* _Problem statement_:
Find the line that contains "The image size is (1327, 896)." in the entries below. Output it and each later line exactly, and nothing else.

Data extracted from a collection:
[Start of Attachment]
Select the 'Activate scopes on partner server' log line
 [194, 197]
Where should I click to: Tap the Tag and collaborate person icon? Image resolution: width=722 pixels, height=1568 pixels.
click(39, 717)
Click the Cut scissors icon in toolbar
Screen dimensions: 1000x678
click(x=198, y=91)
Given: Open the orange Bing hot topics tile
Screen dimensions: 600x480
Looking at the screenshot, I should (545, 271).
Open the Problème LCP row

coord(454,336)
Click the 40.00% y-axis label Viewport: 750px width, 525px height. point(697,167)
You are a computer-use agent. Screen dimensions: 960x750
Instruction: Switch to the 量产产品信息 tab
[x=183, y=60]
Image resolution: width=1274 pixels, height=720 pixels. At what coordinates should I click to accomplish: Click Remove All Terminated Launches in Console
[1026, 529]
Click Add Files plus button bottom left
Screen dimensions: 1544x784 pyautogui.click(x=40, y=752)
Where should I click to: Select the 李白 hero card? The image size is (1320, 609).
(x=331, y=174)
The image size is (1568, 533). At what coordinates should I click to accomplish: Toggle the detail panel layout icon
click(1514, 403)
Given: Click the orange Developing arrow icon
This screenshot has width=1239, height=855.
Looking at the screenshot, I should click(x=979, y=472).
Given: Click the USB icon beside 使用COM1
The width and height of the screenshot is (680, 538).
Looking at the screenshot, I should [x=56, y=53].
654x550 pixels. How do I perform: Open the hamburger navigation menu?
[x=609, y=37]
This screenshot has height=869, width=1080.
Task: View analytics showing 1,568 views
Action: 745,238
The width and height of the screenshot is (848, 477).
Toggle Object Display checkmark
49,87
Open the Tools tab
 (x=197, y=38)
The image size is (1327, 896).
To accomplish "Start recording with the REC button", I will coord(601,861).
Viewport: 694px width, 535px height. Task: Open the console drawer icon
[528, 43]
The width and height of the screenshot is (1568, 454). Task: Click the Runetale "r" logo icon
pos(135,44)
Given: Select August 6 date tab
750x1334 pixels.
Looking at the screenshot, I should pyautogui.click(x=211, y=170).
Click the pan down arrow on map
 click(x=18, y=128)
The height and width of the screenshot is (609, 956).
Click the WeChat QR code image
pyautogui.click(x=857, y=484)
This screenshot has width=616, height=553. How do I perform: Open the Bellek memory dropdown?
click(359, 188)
[End of Attachment]
* _Result_:
The image size is (1327, 896).
To accomplish "Start recording with the REC button", I will coord(601,861).
Viewport: 694px width, 535px height. Task: Open the console drawer icon
[528, 43]
The width and height of the screenshot is (1568, 454). Task: Click the Runetale "r" logo icon
pos(135,44)
Given: Select August 6 date tab
750x1334 pixels.
Looking at the screenshot, I should pyautogui.click(x=211, y=170).
Click the pan down arrow on map
 click(x=18, y=128)
The height and width of the screenshot is (609, 956).
Click the WeChat QR code image
pyautogui.click(x=857, y=484)
This screenshot has width=616, height=553. How do I perform: Open the Bellek memory dropdown?
click(359, 188)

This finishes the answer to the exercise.